On Mt. Thynne - Kamloops Trails

On Mt. Thynne – Kamloops Trails

Doug Smith  July 24, 2021 at 9:00 am

When we drive south we follow the Coldwater River into the Coquihalla Summit area which has many steep, rocky peaks, mostly still covered in snow in June.   On the east side of the river are more rounded mountains, mostly forested and lower.    Mt. Thynne is a higher ridge-shaped mountain that lies between the rugged peaks of the Coquihalla and the Interior Plateau.   The shape of the mountain makes good hiking with a long subalpine ridge from the trailhead to the summit.   We try to time our hike after enough snow melts at 1900+ m (6230+ ft), but before the ATV crowds arrive on dry tracks.   Near the end of June we drove to Brookmere, then up a maze of mountain forest service roads (for 16 km) to the trailhead. 
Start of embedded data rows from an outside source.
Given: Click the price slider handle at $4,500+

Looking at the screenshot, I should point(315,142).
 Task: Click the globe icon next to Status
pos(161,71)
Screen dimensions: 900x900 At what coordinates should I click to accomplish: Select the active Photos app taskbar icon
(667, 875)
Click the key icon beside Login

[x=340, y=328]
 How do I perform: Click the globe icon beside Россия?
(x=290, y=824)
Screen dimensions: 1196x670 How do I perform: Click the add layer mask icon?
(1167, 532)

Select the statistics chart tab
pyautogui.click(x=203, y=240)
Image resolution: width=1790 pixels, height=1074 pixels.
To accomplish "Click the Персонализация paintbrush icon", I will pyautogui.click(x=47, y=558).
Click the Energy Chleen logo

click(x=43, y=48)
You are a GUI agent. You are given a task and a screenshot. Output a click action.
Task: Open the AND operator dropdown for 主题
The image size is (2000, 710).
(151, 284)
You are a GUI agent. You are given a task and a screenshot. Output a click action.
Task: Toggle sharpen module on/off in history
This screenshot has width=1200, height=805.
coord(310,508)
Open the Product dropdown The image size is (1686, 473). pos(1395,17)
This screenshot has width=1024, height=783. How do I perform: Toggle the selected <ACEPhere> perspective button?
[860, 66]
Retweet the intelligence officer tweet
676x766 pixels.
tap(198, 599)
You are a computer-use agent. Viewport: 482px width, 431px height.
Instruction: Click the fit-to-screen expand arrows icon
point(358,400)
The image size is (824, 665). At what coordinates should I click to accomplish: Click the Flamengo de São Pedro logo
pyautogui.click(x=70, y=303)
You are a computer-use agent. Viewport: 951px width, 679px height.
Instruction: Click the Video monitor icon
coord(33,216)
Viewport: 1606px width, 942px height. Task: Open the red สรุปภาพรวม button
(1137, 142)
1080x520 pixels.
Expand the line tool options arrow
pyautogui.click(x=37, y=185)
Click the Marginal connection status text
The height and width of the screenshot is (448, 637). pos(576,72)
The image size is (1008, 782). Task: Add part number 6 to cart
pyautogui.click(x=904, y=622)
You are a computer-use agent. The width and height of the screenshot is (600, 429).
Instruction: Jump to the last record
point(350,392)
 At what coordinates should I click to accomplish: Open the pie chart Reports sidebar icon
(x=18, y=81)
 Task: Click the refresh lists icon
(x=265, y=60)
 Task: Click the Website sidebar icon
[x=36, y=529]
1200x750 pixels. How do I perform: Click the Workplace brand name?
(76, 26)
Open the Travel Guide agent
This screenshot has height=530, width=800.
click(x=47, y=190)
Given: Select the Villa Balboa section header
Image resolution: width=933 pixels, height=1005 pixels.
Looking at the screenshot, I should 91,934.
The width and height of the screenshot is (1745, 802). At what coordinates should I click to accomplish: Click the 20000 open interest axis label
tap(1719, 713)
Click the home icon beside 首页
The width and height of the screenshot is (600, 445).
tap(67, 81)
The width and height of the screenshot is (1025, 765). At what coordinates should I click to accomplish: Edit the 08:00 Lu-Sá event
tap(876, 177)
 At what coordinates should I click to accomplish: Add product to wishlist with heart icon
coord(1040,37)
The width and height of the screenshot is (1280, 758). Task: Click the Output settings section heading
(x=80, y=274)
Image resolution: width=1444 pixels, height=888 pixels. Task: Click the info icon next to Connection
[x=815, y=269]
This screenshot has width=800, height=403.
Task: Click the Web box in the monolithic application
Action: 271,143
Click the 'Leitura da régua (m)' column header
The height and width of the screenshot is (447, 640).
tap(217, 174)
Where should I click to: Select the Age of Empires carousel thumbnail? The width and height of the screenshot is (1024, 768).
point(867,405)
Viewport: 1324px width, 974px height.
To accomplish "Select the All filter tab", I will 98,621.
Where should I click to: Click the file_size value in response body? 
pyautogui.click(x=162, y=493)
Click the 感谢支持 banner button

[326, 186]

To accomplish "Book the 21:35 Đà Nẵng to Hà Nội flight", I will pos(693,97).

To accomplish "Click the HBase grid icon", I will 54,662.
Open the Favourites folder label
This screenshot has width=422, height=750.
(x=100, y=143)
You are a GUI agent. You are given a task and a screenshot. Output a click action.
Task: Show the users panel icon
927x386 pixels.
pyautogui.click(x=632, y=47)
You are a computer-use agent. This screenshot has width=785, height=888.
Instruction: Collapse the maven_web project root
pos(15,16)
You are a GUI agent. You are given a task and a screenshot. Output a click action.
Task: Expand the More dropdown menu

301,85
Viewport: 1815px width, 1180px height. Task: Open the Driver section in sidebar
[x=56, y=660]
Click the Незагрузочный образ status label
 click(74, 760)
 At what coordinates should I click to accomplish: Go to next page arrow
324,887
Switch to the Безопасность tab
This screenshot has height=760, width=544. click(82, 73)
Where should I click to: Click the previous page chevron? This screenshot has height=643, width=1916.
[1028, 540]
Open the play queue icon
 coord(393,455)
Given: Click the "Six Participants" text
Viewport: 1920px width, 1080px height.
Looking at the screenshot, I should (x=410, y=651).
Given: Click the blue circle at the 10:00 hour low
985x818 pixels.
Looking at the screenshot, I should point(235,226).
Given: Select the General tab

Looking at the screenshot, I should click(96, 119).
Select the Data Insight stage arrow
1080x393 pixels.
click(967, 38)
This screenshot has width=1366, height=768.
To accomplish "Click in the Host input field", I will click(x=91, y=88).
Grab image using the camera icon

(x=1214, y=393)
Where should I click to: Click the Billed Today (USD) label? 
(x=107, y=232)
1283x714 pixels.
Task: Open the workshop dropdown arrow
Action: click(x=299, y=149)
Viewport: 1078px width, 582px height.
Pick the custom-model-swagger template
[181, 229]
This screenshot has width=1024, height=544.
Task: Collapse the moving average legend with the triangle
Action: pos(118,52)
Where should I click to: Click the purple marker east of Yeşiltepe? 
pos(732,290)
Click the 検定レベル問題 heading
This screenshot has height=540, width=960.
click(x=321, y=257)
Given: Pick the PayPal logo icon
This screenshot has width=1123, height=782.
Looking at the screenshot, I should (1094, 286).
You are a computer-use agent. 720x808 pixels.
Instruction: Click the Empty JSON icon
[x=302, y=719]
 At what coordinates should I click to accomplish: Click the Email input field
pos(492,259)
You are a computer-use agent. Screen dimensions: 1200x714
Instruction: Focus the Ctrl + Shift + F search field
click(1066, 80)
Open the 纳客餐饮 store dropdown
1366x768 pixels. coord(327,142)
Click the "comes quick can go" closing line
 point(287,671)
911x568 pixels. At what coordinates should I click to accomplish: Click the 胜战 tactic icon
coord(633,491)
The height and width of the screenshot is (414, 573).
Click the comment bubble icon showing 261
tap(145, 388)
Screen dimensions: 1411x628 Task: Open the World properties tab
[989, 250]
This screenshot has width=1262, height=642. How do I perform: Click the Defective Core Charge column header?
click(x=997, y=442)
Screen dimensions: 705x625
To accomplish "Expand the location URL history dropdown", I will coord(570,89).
Our hike was 11 km return on double tracks to the summit and back.   The ridge/spine of Mt. Thynne can be seen in this photo.  

Along the track were many wildflowers, tarns, and wet areas.  

The hike took us 4 hours (inc. lunch).   The route has more ups than downs on the way out, but the ridge hike requires lots of up and down hiking.  


From the ridge we had fine views to the Coquihalla.   Guanaco and Vicuna Peaks (we have hiked those too) were 16 km away to the southwest. 

Coquihalla Mountain, Jim Kelly Peak, and Illal Meadows were 22 km to the south.   We will be in that area again in September.  

There were blue-sky-views of Yak Peak, Zoa, Zopkios Ridge, Needle Peak, July Mountain, and other peaks of the Coquihalla Summit and the Anderson Range.    In the distance we could see Mt. Baker.  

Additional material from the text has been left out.